Several of our friends thought George W. Bush was a horrible president, but now tell us he’s been an exemplary ex-president. They admire that he’s hewed to the longstanding tradition of refraining from any criticism of a sitting president and avoiding partisan politics while devoting himself to non-controversial causes. We expect they appreciated a three-minute video released on Sunday urging Americans to put aside their political differences and help one another during the coronavirus crisis.
“Let us remember how small our differences are,” Bush said in the video. “In the final analysis, we are not partisan combatants. We are human beings, equally vulnerable and equally wonderful in the sight of God. We rise or fall together, and we are determined to rise.”
Who could argue with that? Even President Donald Trump didn’t try, but he did use the video as an opportunity to take yet another swipe at Bush via “tweet.”
“Oh bye the way,” Trump “tweeted,” with his characteristic poor spelling. “I appreciate the message from former president Bush, but where was he during impeachment calling for putting partisanship aside. He was nowhere to be found in speaking up against the greatest hoax in American history!”
As always, Trump believes that anyone who doesn’t rise to his defense on every occasion is guilty of partisanship, and that those who do defend him no matter what aren’t partisans but rather true patriots. Trump’s impeachment trial was one of those controversies that ex-presidents are supposed to stay out of, as all four living ex-presidents did, and Trump should be grateful that they kept their opinions to themselves. All four almost certainly believed that Trump was guilty as charged, and should have been removed from office, so their silence probably required severe self-discipline.
A few hours after his sneering “tweet” about Bush, Trump “tweeted” an unexplained and unsubstantiated accusation that President Barack Obama “was the one running the Russia hoax.” He then insulted Democratic California Rep. Adam Schiff, and once again threatened to withhold federal aid to states with Democratic governors who won’t cede to Trump’s demands on sanctuary cities, which is at slightly more specific than his threat to withhold states from Democratic-run states on general principle. Oh, and he also “tweeted” a boast about the golf courses he owns in Scotland.
It’s hard to see how any of this helps the country reach a bipartisan solution for the coronavirus problem, or somehow helps make America great again, but he clearly believes it serves his own political purposes. Trump has heaped scorn not only on Bush but also on the late Arizona Sen. John McCain and current Utah Sen. Mitt Romney, who were the three previous Republican nominees for president, and except for an occasional nod to the “late and great” Abraham Lincoln — he apparently ads the “late” part just in case you haven’t heard the bad news — he doesn’t seem to have much respect for any pre-Trump Republican. At least he’s nonpartisan to that extent.
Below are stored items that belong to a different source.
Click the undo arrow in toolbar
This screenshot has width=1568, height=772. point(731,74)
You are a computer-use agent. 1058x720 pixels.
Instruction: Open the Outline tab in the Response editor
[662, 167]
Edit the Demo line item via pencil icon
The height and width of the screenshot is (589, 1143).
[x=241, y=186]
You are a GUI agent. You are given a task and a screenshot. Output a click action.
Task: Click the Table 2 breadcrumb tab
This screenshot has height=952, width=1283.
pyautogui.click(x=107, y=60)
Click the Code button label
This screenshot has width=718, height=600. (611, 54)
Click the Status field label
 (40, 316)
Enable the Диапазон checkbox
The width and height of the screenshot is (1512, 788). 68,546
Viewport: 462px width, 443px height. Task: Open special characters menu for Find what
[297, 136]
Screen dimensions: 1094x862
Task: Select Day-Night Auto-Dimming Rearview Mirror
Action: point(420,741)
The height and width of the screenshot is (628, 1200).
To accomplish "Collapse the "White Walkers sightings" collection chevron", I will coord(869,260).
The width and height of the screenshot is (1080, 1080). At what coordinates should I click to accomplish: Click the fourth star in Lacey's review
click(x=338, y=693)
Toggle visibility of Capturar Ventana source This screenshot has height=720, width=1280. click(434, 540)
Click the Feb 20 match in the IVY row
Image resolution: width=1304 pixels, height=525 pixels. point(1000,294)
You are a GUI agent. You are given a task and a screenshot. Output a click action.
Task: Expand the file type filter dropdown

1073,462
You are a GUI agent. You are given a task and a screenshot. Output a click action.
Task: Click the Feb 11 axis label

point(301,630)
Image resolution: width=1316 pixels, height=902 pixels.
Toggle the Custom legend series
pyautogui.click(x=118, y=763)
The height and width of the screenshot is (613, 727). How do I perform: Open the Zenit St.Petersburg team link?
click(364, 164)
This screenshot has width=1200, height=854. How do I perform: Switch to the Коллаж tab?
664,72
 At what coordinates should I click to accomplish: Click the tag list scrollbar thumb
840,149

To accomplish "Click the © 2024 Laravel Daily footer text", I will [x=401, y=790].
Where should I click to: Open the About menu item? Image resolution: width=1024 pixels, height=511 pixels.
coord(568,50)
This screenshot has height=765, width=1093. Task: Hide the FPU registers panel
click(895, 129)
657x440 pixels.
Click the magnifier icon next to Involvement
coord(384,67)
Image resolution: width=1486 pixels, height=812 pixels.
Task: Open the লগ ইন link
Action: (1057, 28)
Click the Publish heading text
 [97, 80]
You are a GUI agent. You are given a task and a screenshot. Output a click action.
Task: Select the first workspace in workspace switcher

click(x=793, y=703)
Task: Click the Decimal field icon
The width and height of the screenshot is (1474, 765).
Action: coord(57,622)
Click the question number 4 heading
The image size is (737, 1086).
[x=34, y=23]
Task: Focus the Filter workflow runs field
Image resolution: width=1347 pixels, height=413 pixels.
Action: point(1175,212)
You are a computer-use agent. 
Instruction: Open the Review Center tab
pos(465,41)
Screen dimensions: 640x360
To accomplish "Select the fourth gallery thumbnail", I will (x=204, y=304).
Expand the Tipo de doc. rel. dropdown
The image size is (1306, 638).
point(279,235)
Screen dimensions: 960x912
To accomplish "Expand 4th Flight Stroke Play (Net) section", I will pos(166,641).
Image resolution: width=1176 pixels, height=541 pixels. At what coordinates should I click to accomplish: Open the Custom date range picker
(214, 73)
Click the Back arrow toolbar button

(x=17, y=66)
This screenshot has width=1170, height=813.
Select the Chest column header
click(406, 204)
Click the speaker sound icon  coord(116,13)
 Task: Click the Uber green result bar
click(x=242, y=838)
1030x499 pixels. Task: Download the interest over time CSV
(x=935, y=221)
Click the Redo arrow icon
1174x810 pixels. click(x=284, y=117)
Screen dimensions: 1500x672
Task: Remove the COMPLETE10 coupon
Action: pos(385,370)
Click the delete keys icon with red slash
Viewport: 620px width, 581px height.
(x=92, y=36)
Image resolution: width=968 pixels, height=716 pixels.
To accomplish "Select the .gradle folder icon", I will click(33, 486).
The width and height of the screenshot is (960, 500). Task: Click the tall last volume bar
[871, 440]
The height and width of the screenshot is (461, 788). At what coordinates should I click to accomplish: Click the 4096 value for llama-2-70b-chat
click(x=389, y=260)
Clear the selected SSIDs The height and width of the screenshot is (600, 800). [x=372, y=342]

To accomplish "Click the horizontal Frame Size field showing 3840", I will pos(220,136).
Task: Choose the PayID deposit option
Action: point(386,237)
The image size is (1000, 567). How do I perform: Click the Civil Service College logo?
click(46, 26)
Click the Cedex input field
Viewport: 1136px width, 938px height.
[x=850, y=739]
Trump’s die-hard fans have probably voted for Republican presidential nominees as long as they’ve been old enough to vote, but they probably don’t mind him trashing the more dignified party they once supported. “At least he fights,” they’ll tell you. That such vindictive grudge-holding only serves to make the President of the United States look small and petty to the rest of the world doesn’t seem to matter.